El Museo d'Orsay se rinde al Picasso que no interesaba a nadie
Hoy es 27 de septiembre de 1900. Dos amigos, con traje negro, sin un duro y ganas de comerse el mundo, es decir, París, acaban de bajar del tren. Vienen de Barcelona, bulliciosa y avanzada. Uno es un joven que abraza con pasión anarquismo y alcohol, Carlos Casagemas. El otro está a punto de cumplir 19 y lleva en la maleta unos pasteles firmados P. R. Picasso.
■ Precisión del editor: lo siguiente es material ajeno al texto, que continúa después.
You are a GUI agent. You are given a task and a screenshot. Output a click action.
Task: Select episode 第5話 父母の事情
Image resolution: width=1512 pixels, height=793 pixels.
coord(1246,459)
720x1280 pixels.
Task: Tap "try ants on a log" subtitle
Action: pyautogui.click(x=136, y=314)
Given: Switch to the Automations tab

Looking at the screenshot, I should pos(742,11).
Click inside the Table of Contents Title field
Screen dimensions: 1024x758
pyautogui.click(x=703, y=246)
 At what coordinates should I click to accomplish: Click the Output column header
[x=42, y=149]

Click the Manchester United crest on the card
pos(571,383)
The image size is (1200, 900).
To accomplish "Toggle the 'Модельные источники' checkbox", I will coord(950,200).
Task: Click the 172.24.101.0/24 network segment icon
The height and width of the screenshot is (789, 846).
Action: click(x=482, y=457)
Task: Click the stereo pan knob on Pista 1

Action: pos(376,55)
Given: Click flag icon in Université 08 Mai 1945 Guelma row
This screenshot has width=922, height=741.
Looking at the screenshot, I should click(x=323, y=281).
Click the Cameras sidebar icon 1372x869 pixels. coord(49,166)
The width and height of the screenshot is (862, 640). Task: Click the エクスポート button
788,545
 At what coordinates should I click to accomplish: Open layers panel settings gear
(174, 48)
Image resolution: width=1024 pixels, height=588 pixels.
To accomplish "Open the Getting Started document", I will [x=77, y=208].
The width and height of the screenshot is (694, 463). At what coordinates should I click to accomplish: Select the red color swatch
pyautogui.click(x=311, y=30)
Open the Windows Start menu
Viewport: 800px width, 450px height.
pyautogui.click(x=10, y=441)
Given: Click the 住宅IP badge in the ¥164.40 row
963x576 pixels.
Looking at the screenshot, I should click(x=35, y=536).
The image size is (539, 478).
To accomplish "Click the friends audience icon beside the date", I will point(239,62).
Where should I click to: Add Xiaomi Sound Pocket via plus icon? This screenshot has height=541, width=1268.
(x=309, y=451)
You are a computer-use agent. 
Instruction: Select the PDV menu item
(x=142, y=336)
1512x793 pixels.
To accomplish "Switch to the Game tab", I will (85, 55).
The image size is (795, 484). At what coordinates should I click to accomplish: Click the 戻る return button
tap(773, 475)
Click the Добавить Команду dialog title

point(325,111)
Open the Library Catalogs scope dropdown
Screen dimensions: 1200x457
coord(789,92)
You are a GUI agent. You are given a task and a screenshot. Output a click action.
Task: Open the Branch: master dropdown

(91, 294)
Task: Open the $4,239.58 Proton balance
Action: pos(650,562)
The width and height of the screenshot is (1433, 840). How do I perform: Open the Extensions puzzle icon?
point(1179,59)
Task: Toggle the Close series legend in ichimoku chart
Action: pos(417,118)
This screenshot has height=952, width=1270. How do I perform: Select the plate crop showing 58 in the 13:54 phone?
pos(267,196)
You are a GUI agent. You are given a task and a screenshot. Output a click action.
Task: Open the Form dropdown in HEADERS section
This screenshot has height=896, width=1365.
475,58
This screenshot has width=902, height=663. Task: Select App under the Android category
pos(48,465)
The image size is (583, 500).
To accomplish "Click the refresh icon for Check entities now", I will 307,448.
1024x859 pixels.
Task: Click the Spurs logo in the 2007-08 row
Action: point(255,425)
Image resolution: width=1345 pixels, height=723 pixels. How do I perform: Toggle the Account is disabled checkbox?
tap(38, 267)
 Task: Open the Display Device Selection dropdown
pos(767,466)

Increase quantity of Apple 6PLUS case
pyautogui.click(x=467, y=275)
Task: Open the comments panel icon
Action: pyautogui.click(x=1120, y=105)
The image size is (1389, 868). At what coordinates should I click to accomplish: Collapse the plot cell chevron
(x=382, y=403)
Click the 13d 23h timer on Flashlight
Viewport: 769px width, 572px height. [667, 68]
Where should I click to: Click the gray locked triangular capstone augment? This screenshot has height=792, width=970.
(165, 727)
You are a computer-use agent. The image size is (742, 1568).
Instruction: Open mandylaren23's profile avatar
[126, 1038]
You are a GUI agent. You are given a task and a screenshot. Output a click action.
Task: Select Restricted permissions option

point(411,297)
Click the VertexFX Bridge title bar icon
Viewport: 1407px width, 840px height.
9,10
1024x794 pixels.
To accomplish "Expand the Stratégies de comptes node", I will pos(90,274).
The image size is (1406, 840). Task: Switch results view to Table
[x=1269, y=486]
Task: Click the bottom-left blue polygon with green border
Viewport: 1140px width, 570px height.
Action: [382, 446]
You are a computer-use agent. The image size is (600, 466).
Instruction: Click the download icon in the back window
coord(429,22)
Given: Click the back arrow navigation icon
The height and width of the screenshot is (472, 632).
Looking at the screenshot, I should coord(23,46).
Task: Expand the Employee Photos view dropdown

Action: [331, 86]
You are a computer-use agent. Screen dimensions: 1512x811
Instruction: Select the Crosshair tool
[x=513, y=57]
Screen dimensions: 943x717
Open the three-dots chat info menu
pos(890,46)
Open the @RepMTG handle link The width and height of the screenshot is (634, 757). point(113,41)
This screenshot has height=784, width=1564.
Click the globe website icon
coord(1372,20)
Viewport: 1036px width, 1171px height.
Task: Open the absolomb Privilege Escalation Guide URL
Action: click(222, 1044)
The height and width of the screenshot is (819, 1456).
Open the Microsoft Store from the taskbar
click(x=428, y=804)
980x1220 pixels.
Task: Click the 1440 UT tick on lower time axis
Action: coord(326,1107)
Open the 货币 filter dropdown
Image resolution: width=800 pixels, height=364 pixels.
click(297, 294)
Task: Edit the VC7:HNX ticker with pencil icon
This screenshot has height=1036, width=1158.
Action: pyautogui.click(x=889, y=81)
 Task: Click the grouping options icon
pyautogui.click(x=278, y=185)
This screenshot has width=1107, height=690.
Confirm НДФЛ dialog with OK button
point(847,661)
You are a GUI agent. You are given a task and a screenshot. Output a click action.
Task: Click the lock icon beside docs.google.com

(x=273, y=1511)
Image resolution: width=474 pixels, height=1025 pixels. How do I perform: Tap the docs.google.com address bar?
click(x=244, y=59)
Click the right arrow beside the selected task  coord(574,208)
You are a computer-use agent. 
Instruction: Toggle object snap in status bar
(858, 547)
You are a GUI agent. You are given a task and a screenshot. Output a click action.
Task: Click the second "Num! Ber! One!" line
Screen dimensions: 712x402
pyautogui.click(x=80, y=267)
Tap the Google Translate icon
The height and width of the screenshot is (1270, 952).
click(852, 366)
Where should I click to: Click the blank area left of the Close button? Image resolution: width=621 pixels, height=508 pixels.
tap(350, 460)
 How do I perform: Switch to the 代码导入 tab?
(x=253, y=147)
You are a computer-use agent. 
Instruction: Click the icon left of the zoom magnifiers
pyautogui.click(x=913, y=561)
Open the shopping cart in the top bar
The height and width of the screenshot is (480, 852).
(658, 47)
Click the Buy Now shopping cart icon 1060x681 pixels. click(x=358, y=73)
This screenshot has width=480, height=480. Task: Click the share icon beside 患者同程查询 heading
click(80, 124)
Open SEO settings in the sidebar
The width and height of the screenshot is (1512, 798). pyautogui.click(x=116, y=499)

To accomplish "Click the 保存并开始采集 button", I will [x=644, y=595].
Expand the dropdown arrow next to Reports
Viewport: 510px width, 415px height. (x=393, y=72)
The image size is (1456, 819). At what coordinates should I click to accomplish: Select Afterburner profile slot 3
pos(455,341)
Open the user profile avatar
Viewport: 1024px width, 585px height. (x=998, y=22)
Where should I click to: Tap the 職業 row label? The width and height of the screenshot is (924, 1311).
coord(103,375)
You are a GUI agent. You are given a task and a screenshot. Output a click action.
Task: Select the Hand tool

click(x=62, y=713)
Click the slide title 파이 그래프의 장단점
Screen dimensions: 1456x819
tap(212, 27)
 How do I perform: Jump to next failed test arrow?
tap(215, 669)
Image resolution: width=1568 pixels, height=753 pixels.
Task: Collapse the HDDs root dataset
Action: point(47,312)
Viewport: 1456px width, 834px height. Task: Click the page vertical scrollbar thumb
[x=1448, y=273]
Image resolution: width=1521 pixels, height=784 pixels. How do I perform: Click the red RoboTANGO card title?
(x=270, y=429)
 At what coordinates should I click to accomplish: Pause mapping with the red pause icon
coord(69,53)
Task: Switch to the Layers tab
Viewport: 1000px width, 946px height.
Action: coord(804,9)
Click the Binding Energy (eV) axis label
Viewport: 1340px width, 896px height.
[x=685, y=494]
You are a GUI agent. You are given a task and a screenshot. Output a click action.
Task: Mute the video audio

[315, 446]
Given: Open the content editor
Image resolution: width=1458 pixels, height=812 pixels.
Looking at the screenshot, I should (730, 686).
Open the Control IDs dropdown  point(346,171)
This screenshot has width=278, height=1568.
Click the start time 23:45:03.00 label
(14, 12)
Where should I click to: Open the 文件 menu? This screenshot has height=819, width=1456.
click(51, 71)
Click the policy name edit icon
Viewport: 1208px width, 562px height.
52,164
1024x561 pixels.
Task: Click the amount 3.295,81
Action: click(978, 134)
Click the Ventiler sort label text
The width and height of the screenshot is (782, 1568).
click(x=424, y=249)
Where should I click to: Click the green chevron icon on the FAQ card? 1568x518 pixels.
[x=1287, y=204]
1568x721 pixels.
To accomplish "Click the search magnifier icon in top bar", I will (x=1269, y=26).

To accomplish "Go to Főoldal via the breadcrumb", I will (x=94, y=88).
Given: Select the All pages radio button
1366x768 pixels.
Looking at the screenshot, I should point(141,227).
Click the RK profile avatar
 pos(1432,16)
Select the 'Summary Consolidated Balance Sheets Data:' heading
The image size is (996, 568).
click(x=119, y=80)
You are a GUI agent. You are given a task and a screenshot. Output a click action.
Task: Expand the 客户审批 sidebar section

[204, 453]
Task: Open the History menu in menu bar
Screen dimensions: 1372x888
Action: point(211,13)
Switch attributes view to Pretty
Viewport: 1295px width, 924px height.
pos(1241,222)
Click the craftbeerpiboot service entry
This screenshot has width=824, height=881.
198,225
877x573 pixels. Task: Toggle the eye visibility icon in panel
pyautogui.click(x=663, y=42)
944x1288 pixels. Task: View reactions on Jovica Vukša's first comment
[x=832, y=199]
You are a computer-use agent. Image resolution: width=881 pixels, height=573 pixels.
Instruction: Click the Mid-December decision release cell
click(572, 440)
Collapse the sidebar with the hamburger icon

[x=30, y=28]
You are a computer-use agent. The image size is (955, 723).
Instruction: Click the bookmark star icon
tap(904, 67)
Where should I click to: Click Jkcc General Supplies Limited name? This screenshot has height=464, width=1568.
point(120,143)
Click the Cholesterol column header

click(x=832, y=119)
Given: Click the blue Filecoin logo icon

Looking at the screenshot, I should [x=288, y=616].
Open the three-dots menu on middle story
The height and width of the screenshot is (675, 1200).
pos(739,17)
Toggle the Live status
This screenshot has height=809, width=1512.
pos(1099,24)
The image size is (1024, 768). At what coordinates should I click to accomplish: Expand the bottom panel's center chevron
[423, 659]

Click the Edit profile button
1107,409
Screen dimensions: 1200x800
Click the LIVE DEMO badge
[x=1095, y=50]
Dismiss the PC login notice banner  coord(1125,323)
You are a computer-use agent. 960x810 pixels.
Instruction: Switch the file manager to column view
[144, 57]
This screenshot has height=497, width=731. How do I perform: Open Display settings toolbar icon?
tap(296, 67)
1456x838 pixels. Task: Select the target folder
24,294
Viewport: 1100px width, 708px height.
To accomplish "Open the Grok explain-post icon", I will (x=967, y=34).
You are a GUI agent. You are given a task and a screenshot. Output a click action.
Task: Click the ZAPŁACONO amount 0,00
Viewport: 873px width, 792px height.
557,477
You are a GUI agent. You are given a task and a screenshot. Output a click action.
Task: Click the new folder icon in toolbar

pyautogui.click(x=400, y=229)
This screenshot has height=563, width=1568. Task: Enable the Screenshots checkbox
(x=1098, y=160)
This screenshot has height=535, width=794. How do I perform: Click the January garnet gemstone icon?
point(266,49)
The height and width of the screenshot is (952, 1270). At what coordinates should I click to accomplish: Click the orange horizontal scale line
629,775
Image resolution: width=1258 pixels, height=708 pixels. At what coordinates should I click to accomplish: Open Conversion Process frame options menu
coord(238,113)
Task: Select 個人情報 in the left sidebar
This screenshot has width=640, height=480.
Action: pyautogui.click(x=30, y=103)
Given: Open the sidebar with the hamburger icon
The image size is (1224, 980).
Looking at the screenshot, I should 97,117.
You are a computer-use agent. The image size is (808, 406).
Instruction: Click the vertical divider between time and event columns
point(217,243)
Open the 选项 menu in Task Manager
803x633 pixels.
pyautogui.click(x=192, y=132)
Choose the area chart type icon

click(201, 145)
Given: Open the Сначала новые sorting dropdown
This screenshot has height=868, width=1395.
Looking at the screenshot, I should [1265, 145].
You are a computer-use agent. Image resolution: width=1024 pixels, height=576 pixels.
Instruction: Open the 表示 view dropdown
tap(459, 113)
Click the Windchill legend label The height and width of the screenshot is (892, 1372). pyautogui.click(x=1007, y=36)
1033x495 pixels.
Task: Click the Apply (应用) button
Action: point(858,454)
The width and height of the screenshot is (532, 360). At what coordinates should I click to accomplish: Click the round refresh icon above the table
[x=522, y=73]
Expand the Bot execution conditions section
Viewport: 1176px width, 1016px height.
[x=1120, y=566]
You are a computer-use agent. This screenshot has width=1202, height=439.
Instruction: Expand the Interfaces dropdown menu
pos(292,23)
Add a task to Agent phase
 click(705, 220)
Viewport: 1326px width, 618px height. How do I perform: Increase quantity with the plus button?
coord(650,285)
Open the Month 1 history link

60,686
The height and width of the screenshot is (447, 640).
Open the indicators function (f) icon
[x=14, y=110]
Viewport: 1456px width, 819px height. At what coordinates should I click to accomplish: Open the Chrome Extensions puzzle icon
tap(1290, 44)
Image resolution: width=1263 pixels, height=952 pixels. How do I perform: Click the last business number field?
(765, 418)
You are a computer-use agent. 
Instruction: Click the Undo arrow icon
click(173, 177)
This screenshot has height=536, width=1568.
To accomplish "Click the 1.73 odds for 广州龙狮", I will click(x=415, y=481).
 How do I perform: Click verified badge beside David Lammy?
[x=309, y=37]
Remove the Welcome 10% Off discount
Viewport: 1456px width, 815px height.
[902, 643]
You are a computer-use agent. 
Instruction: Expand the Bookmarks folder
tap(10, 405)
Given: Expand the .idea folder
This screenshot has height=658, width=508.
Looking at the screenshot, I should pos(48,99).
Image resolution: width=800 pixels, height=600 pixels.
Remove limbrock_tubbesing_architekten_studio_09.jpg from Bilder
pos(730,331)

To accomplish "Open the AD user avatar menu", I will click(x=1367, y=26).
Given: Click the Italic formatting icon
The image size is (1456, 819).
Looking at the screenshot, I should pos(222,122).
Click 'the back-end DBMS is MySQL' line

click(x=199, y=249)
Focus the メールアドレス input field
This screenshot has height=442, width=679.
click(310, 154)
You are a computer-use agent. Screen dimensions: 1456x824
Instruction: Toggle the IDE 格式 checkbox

Pronto olvidará las iniciales de su nombre y del apellido paterno, Ruiz. Este, profesor de dibujo, ha tratado de formarle en el academicismo, pero el hijo quiere más.
Los dos artistas llegan a la estación de Orsay. Reconvertida en museo, hoy abre sus puertas a Picasso azul y rosa. Más de 300 obras, hechas antes de cumplir los 25 años. Acontecimiento cultural del otoño. Una colaboración entre el Museo d'Orsay y el Picasso de París, cuyo presidente, Laurent Le Bon, es el comisario, y la Fundación Beyeler (Suiza).
Nuestros protagonistas, cuyas peripecias les relato de la mano de Pierre Daix (Picasso. Pluriel) y Gilles Plazy (Picasso. Folio) no se hospedaron aquí. Por la misma razón que Azorín sólo aguantó unas noches. Era caro. El escritor describió la chimenea de mármol blanco de su cuarto, el reloj eléctrico, «el piso muellemente alfombrado» y se sorprendió con agrado de que no se oyera el fragor de las locomotoras.
El museo señero del XIX acoge hoy al primer Picasso que se busca aún. Reciben tres autoretratos. El que ilustra esta reseña, el artista con el cuello subido del abrigo, envejecido y barba pelirroja, como su admirado Van Gogh. A ambos lados, el célebre Yo Picasso, con un fular fauve y el sobrio de 1906. Cinco años, tres estilos. Y esos ojos como carbones que van a abrasar el arte.
En 1900, los recién desembarcados, a los que pronto se unió Pallarés, tiraron para Montparnasse. Se quedan en el estudio que Nonell deja en un barrio de mala fama, Montmartre. Les sorprende el bidé. Heredan también sus tres modelos: Odette y dos hermanas cuyos nombres de guerra son Antoinette y Germaine.